Und in der Mitte befand sich etwas großes, schleimiges, das
sich nun auch bewegte. Norman sah sich noch intensiver um. Als
nächstes sah er sich dieses, was er anfangs für ein
Gewölbe hielt, genauer an. Sachte und dennoch hart prüfend,
legte er seine nackte Hand auf die sich scheinbar bewegende
Innenwand des unbekannten Materials. Über Normans gesamten
Körper legte sich ein Schauer des Grauens. Angstschweiß
floss langsam von seinem Nacken hinunter bis ins Gesäß.
Katja stand hinter Norman und wunderte sich über Normans
erstarrte Haltung.
»Norman, was hast du denn?« Doch
Norman gab keine Antwort. Katja griff Norman ganz fest mit beiden
Händen an seinen Schultern und zog ihn mit einem sehr harten
Ruck von dieser Wand weg, so dass er rückwärtig auf den
schlammigen Boden fiel.
»Norman, ist wieder alles in Ordnung?«,
fragte Katja besorgt nach.
»Katja, weißt du eigentlich, wo wir uns
wirklich befinden?«
»Natürlich weiß ich das. In einem
Gewölbe, so denke ich. Norman schluckte und hoffte, dass er
Katja seinen grausigen Verdacht schonend beibringen konnte. Es war
ihm besonders in dieser Situation enorm wichtig,
bei ihr mit seinem Bericht keine Hysterie auszulösen. Ihm war nun klar,
dass Katja und er sich offensichtlich gerade in allerhöchster
Gefahr befanden. Katja sah in Normans angstverzerrtes Gesicht.
»Norman, um Himmelswillen, kannst du mir
mal verraten, was mit dir los ist?«
»Katja, wir müssen so schnell wie
nur möglich hier heraus.« Norman spürte instinktiv,
dass ihnen nicht viel Zeit für Erklärungen blieb.

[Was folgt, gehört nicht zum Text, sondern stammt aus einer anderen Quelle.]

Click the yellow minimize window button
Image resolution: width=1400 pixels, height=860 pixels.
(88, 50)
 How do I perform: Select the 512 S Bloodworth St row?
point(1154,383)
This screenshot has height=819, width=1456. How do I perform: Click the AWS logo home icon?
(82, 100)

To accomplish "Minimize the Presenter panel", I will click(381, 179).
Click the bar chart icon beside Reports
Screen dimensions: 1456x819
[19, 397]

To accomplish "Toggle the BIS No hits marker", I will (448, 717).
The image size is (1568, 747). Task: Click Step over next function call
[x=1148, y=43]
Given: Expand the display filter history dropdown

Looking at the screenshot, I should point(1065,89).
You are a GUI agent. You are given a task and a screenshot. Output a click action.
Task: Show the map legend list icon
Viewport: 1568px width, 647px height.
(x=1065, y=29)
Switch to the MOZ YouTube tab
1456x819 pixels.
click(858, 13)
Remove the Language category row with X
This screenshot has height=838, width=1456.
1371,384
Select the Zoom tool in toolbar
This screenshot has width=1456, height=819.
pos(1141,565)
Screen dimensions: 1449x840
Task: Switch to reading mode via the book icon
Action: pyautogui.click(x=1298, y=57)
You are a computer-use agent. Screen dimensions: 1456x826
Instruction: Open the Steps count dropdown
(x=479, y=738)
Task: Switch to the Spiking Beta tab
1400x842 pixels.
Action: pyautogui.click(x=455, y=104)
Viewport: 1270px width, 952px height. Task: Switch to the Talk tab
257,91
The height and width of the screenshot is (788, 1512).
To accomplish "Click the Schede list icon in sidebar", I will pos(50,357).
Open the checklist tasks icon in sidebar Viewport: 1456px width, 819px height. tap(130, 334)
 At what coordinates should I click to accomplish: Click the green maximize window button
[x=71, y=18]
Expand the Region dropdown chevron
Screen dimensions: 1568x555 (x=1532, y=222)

»Später, Katja, später. Aber
lass uns erst raus hier, okay?« Dann stand Norman auf und
packte Katja an ihrem linken Arm. Wie von selbst begannen ihre vier
Beine in die Richtung des Ausganges zu laufen, von wo sie gekommen
waren. In nur wenigen Sekunden legten sie eine rekordverdächtige
Strecke zurück. Bis sie sich schließlich wieder an
den gekreuzten Wegen im normalen Bereich des Raumschiffes befanden.
Keuchend und völlig außer Puste, standen die beiden in
gebückter Haltung und sich an ihren Knien abstützend da.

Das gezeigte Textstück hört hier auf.